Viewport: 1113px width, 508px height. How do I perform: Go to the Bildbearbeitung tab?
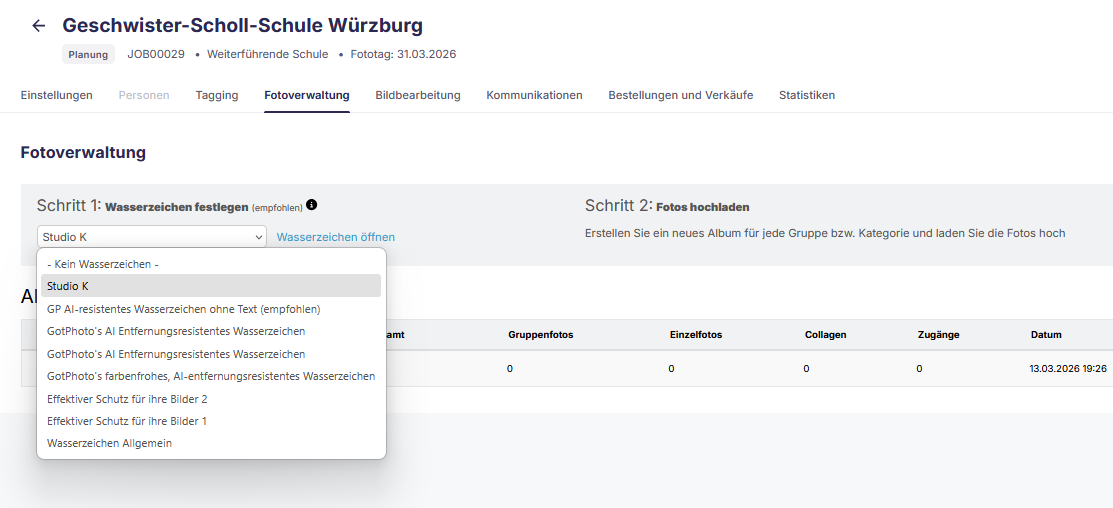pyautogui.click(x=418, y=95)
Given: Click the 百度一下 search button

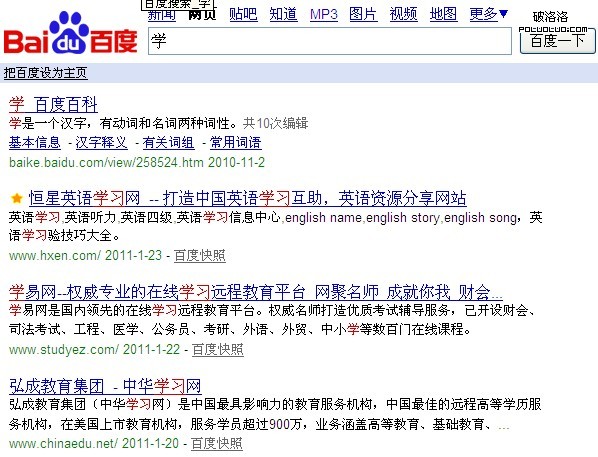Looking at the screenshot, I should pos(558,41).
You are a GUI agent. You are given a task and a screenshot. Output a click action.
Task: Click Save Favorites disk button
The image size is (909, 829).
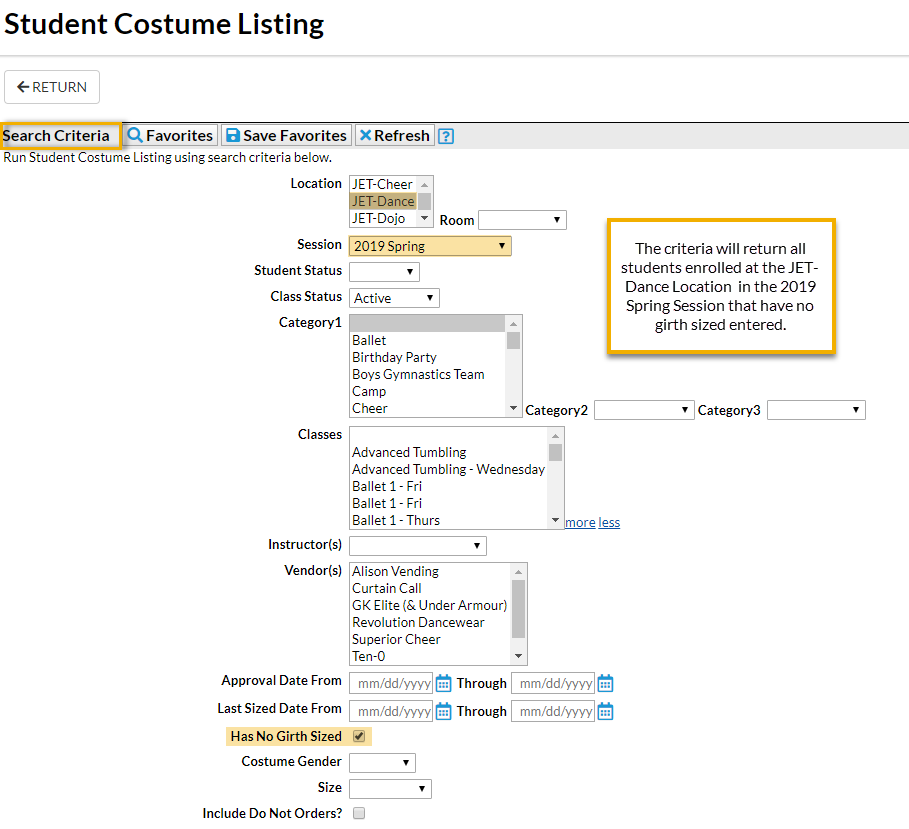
-=-=-=-=-
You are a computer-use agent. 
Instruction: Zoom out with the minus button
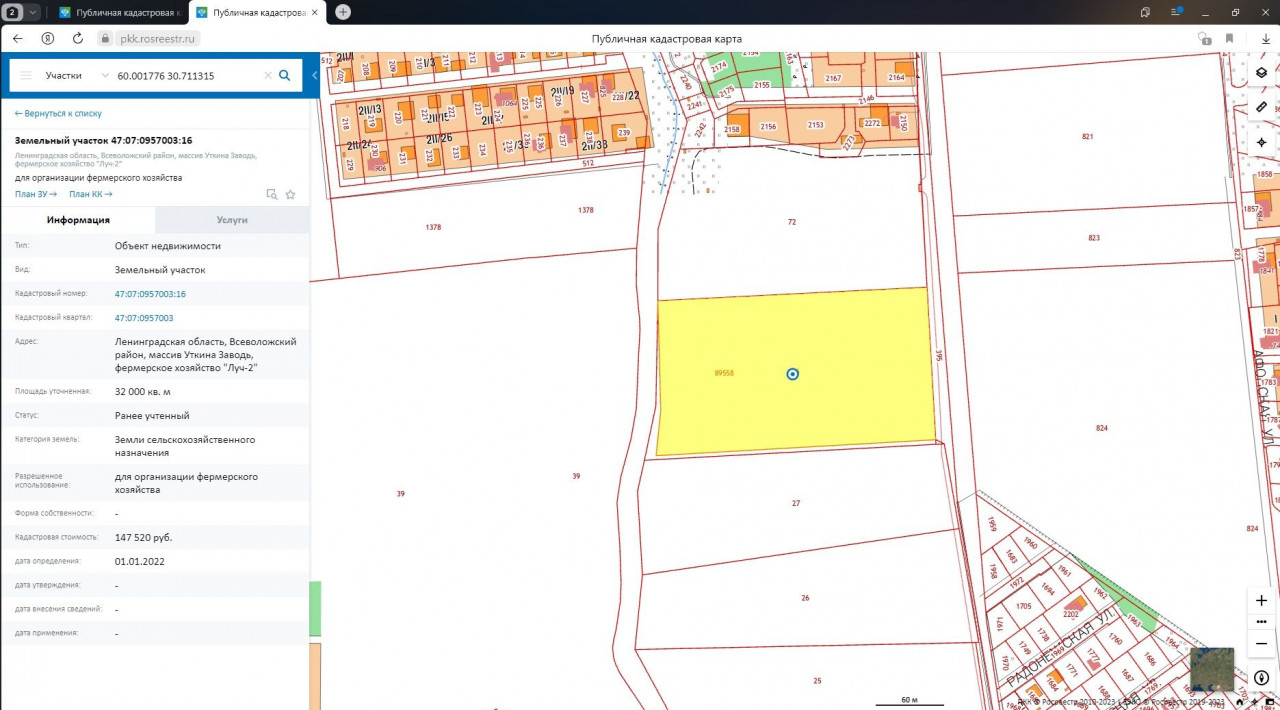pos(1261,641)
-=-=-=-=-
> Your assignment:
The output is the stretch above from the line with "Viewport: 1113px width, 508px" through the line with "The image size is (909, 829).", copied word for word with both ends kept and every picture dropped.

> Task result:
Viewport: 1113px width, 508px height. How do I perform: Go to the Bildbearbeitung tab?
pyautogui.click(x=418, y=95)
Given: Click the 百度一下 search button

Looking at the screenshot, I should pos(558,41).
You are a GUI agent. You are given a task and a screenshot. Output a click action.
Task: Click Save Favorites disk button
The image size is (909, 829).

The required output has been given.